Anne Applebaum
“A decade of war is now ending,” U.S. President Barack Obama declared
Monday. Maybe that’s true in America, but it isn’t true anywhere else.
Extremists are still plotting acts of terror. Authoritarian and
autocratic regimes are still using violence to preserve their power. The
United States can step back from international conflicts, but that
won’t make them disappear.
Fortunately, there is another power that shares America’s economic
and political values, that possesses sophisticated military technology
and is also very interested in stopping the progress of fanatical
movements, especially in North Africa and the Middle East. That power is
Europe.
Don’t laugh! I realize that even a year ago, that statement would
have seemed absurd. I certainly couldn’t have written it in the
immediate aftermath of the 2011 Libya operation, during which France,
Britain and a dozen other nations were barely able to sustain a brief
war, involving no ground troops, against a poorly armed and unpopular
regime. Unverified reports at the time alleged that the French ran out
of bombs and were dropping lumps of concrete. Be that as it may, without
the intelligence and coordination provided by American warships and
airplanes and the CIA, the French planes wouldn’t even have known where
to drop them.
Yet here we are in 2013, watching the French air force and troops
come to the aid of the formerly democratic government of Mali, which is
fighting for its life against a fanatical Islamist insurgency.
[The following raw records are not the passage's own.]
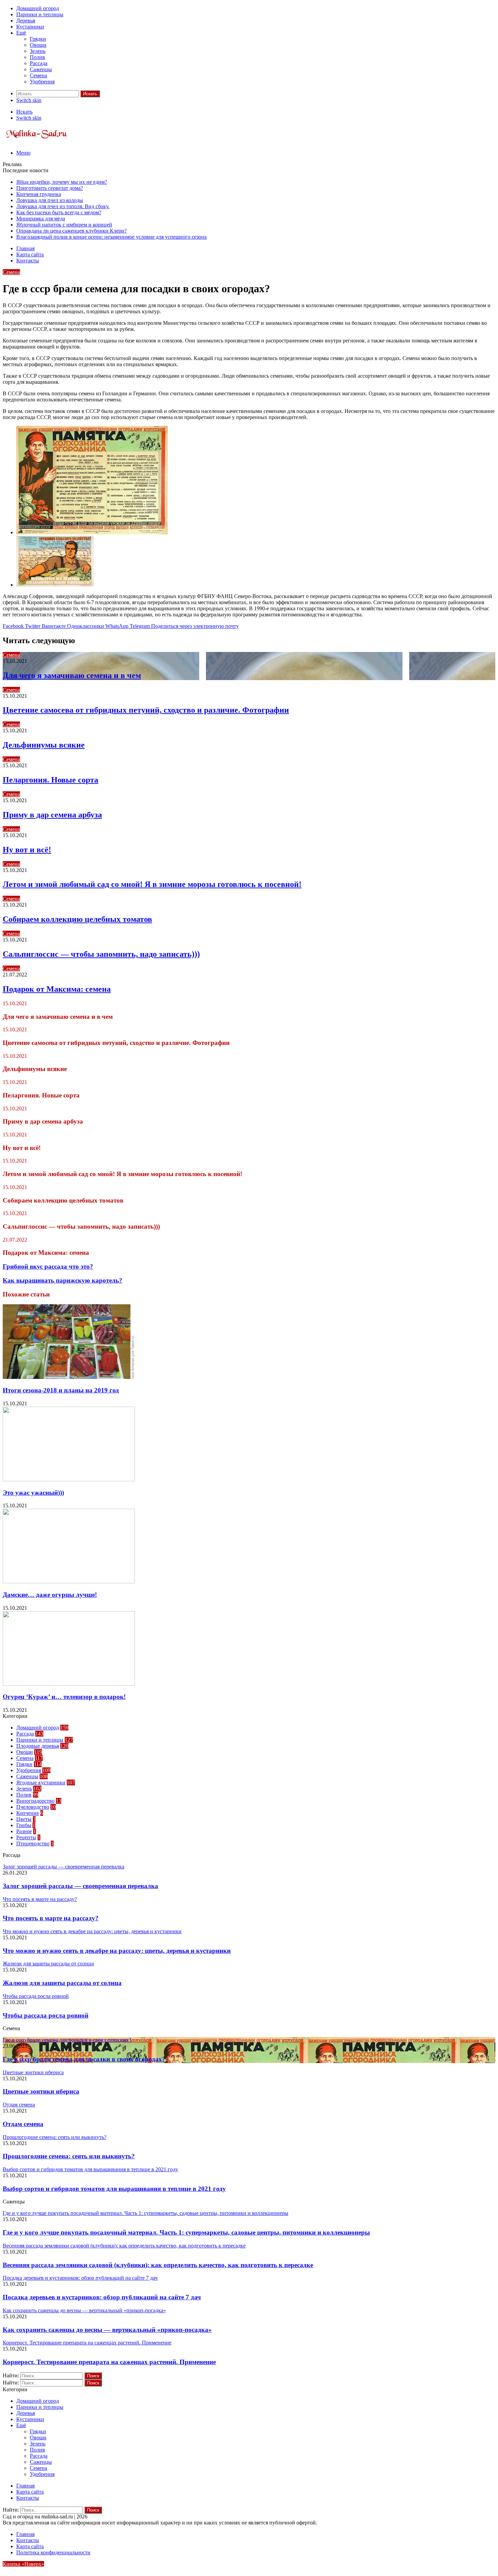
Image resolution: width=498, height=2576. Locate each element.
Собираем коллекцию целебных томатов (77, 919)
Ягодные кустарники (40, 1782)
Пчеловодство (32, 1807)
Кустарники (30, 26)
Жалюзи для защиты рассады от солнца (62, 1982)
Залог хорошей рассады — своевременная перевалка (80, 1885)
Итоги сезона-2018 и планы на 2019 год (61, 1390)
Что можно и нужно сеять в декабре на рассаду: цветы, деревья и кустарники (117, 1950)
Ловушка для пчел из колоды (49, 200)
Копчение (27, 1813)
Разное (24, 1831)
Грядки (38, 39)
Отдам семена (23, 2123)
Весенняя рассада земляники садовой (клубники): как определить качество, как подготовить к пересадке (158, 2264)
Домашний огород (37, 8)
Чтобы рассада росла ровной (45, 2015)
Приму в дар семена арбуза (52, 814)
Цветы (24, 1819)
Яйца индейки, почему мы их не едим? (61, 182)
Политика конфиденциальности (53, 2552)
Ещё (21, 33)
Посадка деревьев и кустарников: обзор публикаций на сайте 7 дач (102, 2297)
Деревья (25, 20)
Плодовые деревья (37, 1746)
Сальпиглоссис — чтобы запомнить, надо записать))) (101, 954)
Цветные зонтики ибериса (41, 2091)
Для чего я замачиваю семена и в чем (72, 675)
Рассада (38, 63)
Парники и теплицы (39, 14)
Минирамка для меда (40, 218)
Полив (37, 57)
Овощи (38, 45)
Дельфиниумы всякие (44, 744)
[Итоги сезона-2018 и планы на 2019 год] (69, 1377)
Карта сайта (30, 254)
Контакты (27, 260)
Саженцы (41, 69)
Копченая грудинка (38, 194)
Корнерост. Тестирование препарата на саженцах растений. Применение (109, 2361)
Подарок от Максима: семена (57, 989)
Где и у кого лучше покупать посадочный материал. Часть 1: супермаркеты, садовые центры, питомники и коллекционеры (186, 2232)
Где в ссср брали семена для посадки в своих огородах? (84, 2059)
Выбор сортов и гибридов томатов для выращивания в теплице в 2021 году (114, 2188)
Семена (38, 75)
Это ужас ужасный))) (33, 1492)
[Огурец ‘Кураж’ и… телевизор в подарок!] (69, 1684)
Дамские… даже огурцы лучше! (50, 1594)
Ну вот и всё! (27, 849)
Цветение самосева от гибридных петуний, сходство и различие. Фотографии (146, 710)
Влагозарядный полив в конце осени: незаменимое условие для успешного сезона (111, 237)
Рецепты (26, 1837)
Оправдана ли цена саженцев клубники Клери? (71, 231)
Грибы (23, 1825)
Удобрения (42, 81)
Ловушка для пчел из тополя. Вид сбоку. (62, 206)
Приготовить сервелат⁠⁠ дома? (49, 188)
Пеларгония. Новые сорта (50, 779)
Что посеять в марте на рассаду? (51, 1918)
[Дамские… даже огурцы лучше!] (69, 1581)
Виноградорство (35, 1801)
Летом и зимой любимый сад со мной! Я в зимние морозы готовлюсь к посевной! (152, 884)
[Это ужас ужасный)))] (69, 1479)
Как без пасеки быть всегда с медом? (58, 212)
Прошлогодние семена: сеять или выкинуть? (69, 2156)
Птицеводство (32, 1843)
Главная (25, 248)
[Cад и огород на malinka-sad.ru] (37, 141)
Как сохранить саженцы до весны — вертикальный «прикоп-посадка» (107, 2329)
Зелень (37, 51)
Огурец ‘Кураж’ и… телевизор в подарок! (64, 1696)
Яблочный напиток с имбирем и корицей (64, 224)
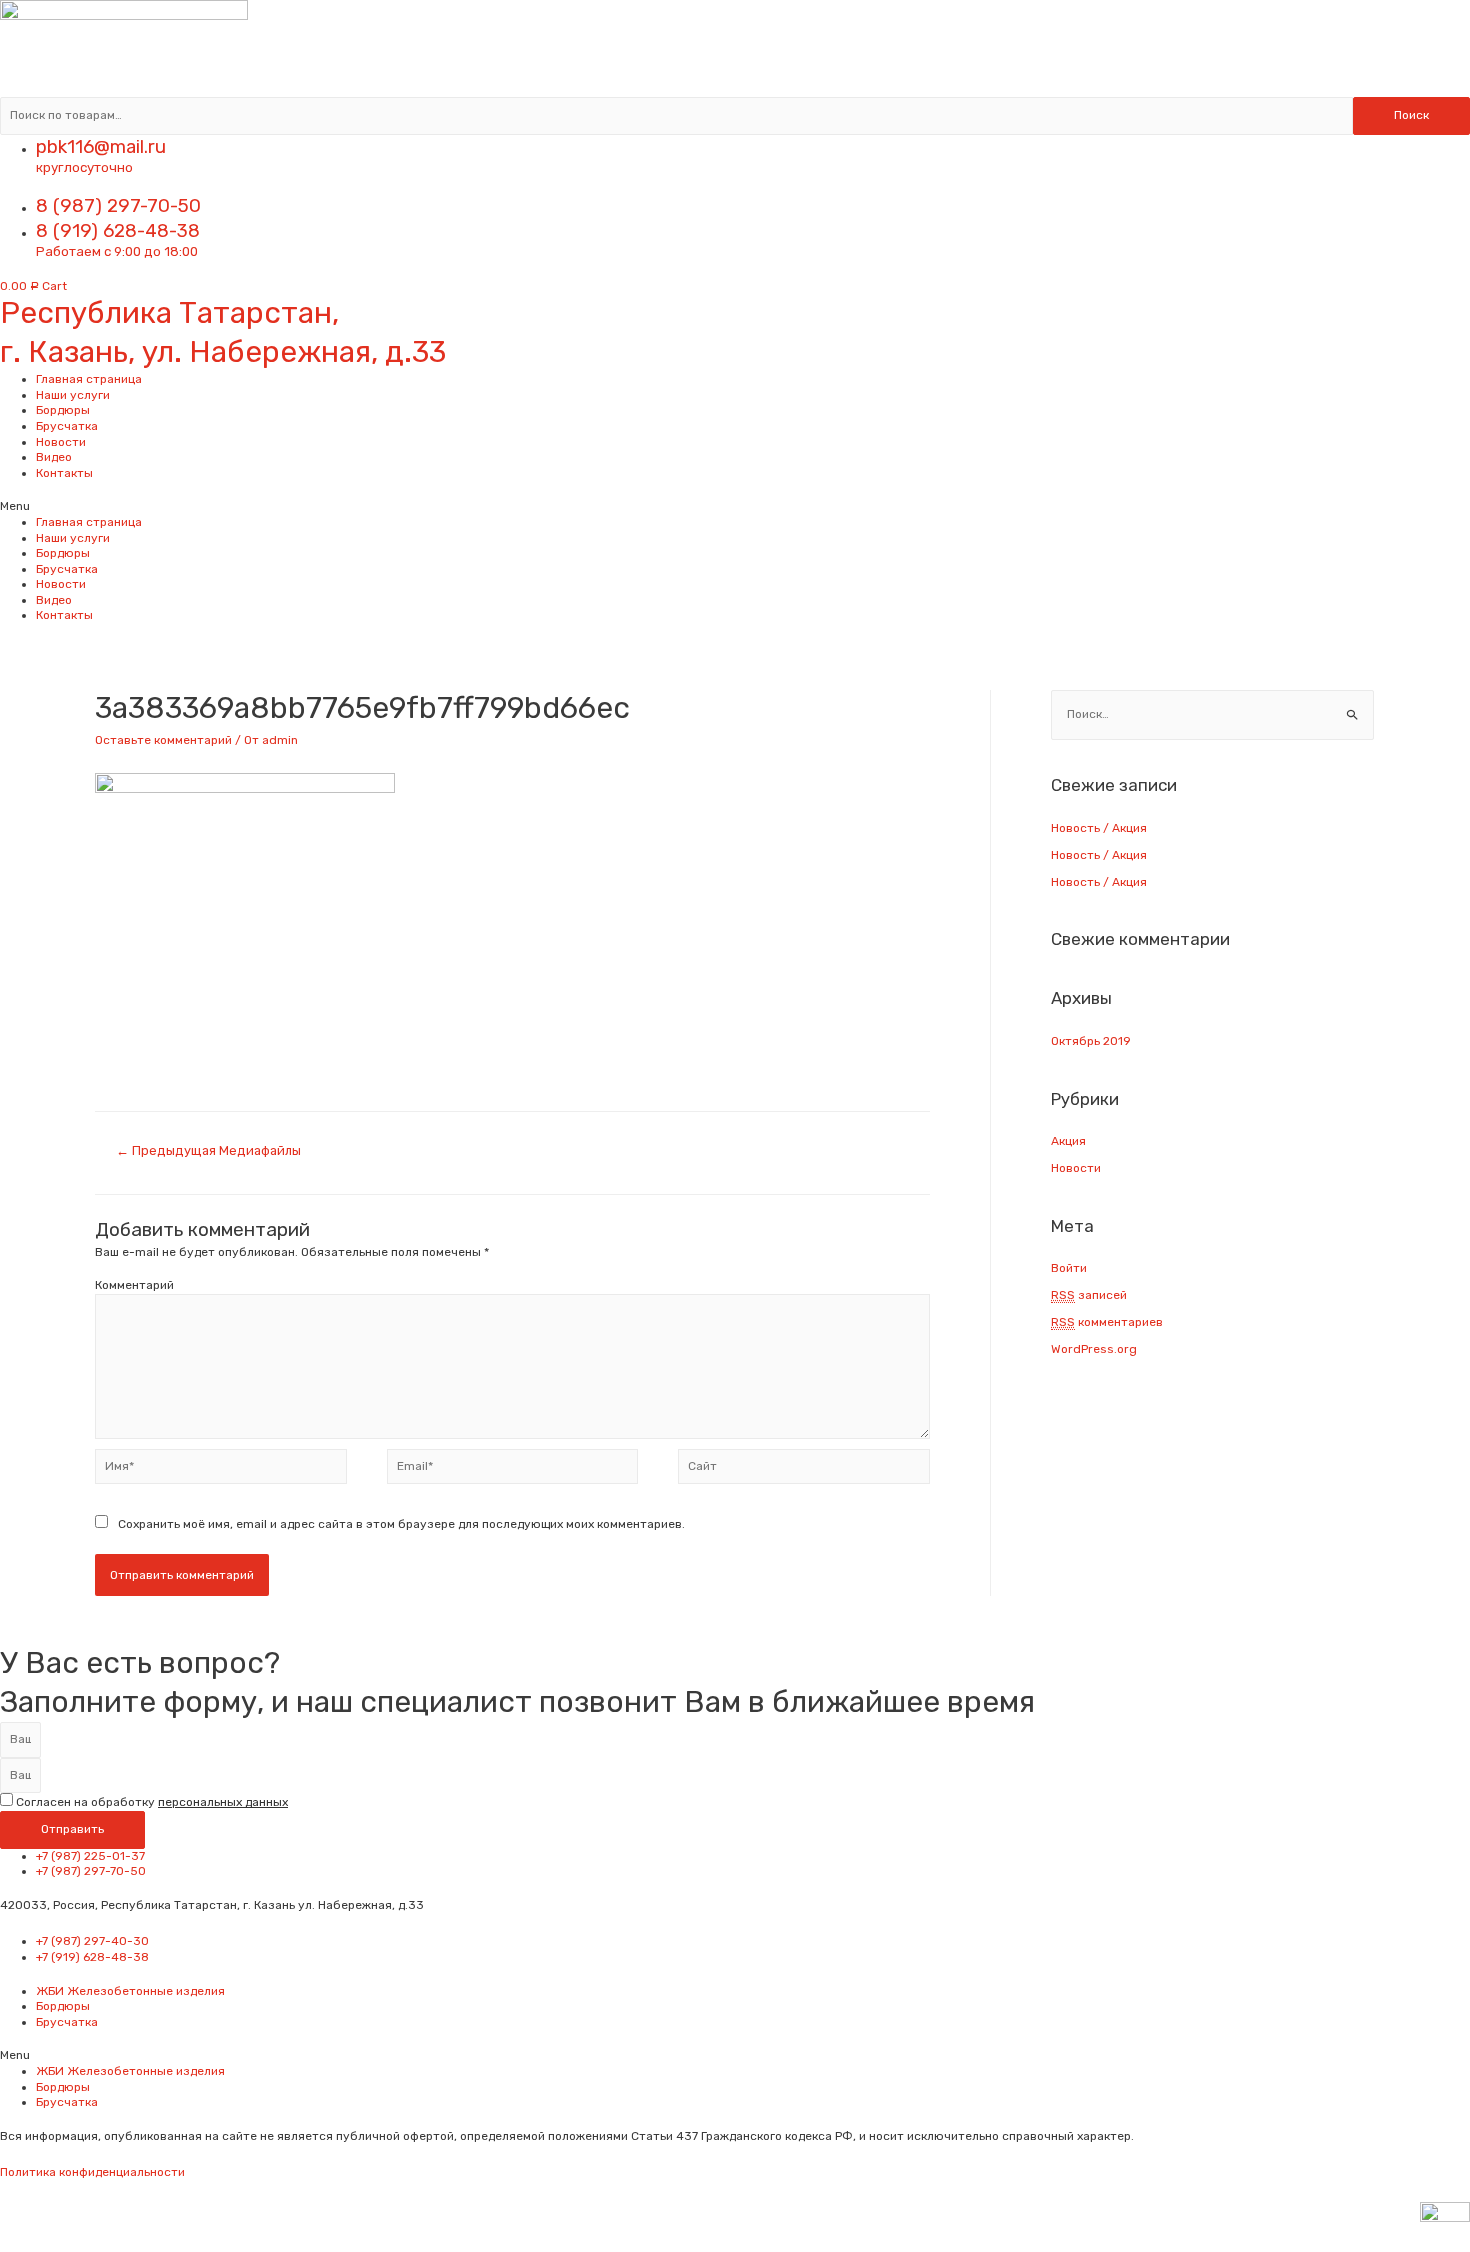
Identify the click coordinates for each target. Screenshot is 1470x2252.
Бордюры (63, 410)
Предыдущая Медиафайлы (208, 1150)
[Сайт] (804, 1471)
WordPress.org (1094, 1349)
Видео (54, 457)
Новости (61, 442)
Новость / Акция (1099, 828)
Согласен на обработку (152, 1802)
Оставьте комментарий (163, 740)
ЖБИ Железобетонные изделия (130, 1991)
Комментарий (134, 1285)
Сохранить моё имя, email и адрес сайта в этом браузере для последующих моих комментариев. (401, 1524)
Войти (1069, 1268)
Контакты (64, 473)
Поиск (1411, 115)
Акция (1068, 1141)
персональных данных (223, 1802)
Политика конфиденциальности (92, 2172)
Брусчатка (67, 426)
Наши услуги (73, 395)
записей (1089, 1295)
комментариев (1107, 1322)
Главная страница (89, 379)
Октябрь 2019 (1091, 1041)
Furthermore, this French intervention has (so far) broad national
support. Although there have been public criticisms of the operation’s
logistics, preparation and ultimate goals, almost no one in France
questions the need for intervention. Hardly anyone is even asking “Why
France?”
The French have a special, post-colonial sentiment for francophone
Africa (and, according to a French friend, for Malian music) and have
intervened in the continent militarily more than 40 times since 1960.
But the context of this intervention is different from many previous
ones. The aim is not (or not entirely) to prop up a pro-French puppet
regime, but to block the progress of al-Qaeda in the Islamic Maghreb,
the brutal organization that fuels the Malian insurgency and took
hostages at an Algerian gas complex last week.
In other words, the French are in Mali fighting an international
terrorist organization with the potential to inflict damage across North
Africa and perhaps beyond. Not long ago, this sort of international
terrorist organization used to inspire emergency planning sessions at
the Pentagon. Now the French have had trouble getting Washington to pay
attention. Some U.S. transport planes recently helped ferry French
soldiers to the region but, according to the French newspaper Le Figaro,
the Americans at first asked the French to pay for the service — “a
demand without precedent” — before agreeing to help.
But other Europeans are offering money and soldiers. The European
Union has authorized funding to train African troops who will assist —
and it does have more experience than you’d think. EU forces, operating
far beneath the publicity radar, successfully attacked pirate bases on
the Somali coast last spring. “They destroyed our equipment to ashes,” a
man described as a “pirate commander” told The Associated Press. All
told, the European Union has intervened militarily in more than two
dozen conflicts. Not quite as much as the French since 1960, but getting
there.
A number of obstacles must be overcome before the European Union
could become the world’s policeman. Although combined European military
spending does make the EU the world’s second-largest military power, it
still isn’t enough for a sustained conflict. Some Europeans, most
notably the Germans, would have to overcome their post-Second World War
abhorrence of soldiers. Other Europeans, most notably the British, would
have to be convinced, as others have concluded, that Americans just
aren’t that interested in NATO anymore. An added complication emerged
this week when British Prime Minister David Cameron announced his
intention to renegotiate his country’s relationship with the European
Union. However it unfolds, this process is unlikely to aid in the
development of a common European foreign and defence policy.
These are big obstacles. But what’s the alternative? If America is to
enjoy “peace in our time” — an expression now deployed by both Barack
Obama and Neville Chamberlain — while the rest of the world remains at
war, then someone else will fill the vacuum. A glance at the other
candidates — China, Russia, perhaps Qatar or another Gulf nation — ought
to make us all stop giggling about cheese-eating surrender monkeys and
start offering logistical and moral support. Europe may not be the best
superpower. But it’s the only one we’ve got.